Deze ongepaarde spins zijn kleine magneetjes ter grootte van een enkel atoom. In een paramagneet zijn deze spins niet geordend en hun willekeurige oriëntatie zorgt ervoor dat de totale magnetisatie nul is. Indien blootgesteld aan een uitwendig veld treedt echter gedeeltelijke ordening op en wordt er een magnetisatie geïnduceerd. Dit zorgt ervoor dat een paramagneet een aantrekkende kracht van het uitwendige veld ondervindt. Dit is in tegenstelling met diamagnetisme, waar juist afstoting plaatsvindt.
Bij hogere temperaturen wordt dit effect steeds geringer omdat de temperatuurbeweging de ordening tegenwerkt. De aantrekkingskracht is evenredig met de veldgradiënt van het uitwendige veld en de evenredigheidsconstante wordt de magnetische susceptibiliteit χ ("ontvankelijkheid") genoemd. De aantrekkingskracht kan gemeten worden door het materiaal in een weegschaal te leggen en dan in een veldgradiënt van bekende grootte te hangen. Meestal wordt een dergelijke meting gedaan als functie van de temperatuur. Wanneer het materiaal een pure paramagneet is, is de grafiek van 1/χ tegen de absolute temperatuur een rechte lijn door de oorsprong. Uit de helling kan de grootte van de individuele atomaire spins afgeleid worden.
Het hogetemperatuurgedrag van ferro-, ferri- en antiferromagneten (boven de Curie- of Néeltemperatuur) leidt ook tot een rechte lijn, maar deze gaat niet door de oorsprong, ten gevolge van de koppeling van de spins in deze materialen. Deze koppeling vindt plaats door het gehele materiaal heen. Indien er alleen koppeling plaatsvindt in afzonderlijke clusters ontstaat er superparamagnetisme, daarbij gaat de rechte lijn door de oorsprong, maar de helling verraadt een "atomaire" spin die veel te groot is voor een enkel atoom.
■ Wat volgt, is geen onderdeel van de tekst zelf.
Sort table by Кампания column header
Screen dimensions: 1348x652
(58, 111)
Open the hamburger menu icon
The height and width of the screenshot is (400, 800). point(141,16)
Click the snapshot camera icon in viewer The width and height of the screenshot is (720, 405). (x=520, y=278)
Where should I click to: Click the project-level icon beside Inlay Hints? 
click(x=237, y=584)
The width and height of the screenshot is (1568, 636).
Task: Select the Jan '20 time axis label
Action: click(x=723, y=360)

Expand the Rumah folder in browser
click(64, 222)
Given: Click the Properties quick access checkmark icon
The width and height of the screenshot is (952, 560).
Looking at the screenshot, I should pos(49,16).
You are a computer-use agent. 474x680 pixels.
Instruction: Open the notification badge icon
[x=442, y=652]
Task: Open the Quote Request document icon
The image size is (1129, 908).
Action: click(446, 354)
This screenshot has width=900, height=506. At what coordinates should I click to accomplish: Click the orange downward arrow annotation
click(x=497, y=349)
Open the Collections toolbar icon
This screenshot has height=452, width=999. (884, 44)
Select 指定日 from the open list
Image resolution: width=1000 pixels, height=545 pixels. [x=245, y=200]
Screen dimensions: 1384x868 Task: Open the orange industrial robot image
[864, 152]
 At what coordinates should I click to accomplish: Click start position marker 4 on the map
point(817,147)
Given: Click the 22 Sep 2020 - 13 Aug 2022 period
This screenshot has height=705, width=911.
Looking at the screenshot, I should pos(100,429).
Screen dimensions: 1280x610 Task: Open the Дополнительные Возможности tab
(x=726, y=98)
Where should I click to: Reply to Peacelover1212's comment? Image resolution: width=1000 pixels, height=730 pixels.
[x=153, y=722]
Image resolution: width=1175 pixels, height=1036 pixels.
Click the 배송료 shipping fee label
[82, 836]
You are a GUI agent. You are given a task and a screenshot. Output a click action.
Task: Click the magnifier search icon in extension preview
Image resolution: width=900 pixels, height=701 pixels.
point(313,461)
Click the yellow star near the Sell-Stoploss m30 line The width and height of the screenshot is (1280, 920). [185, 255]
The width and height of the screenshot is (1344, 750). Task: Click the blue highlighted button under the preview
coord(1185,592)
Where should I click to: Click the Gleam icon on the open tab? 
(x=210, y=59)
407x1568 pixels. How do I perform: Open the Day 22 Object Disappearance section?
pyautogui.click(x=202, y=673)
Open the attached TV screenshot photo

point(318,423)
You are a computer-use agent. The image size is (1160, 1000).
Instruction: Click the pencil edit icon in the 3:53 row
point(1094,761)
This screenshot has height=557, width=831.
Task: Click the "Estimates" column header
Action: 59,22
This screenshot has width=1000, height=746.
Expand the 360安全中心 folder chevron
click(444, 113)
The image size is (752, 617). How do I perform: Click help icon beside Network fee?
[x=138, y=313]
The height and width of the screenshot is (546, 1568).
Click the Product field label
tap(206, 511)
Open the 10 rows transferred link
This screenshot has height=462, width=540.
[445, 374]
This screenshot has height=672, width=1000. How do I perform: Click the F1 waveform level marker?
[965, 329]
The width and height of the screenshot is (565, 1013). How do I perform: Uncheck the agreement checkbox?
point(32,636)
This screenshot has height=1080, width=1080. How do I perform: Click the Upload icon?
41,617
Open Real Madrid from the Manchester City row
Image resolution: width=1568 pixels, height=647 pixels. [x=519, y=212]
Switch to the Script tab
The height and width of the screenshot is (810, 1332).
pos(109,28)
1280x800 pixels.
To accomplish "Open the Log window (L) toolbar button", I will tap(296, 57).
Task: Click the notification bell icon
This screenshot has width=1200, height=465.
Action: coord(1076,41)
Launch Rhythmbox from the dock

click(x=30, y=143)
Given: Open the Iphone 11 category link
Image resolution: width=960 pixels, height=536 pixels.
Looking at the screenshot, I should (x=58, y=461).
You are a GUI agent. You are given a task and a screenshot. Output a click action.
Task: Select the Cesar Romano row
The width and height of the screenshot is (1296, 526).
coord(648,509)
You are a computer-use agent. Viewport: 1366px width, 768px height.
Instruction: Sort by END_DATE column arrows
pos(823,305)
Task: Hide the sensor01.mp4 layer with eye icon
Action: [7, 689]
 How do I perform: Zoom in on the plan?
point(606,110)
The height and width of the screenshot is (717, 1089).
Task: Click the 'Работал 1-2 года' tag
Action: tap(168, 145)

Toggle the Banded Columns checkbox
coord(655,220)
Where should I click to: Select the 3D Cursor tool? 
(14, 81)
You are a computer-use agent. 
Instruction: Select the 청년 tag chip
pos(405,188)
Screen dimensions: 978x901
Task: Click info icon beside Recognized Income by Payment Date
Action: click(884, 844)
De meeste metalen vertonen een bijzondere vorm van paramagnetisme: Pauliparamagnetisme. In deze materialen is er in principe een zeer groot aantal ongepaarde spins, maar ten gevolge van de elektronische bandstructuur is slechts een klein aantal daarvan beschikbaar voor het inductieproces, namelijk die elektronen die in energie niet veel van het Fermi-niveau verschillen. Dit leidt tot een danig verzwakte vorm van paramagnetisch gedrag. In sommige gevallen is het zo zwak dat het diamagnetisme van alle overige elektronen overweegt. Een goed voorbeeld daarvan is het metaal goud.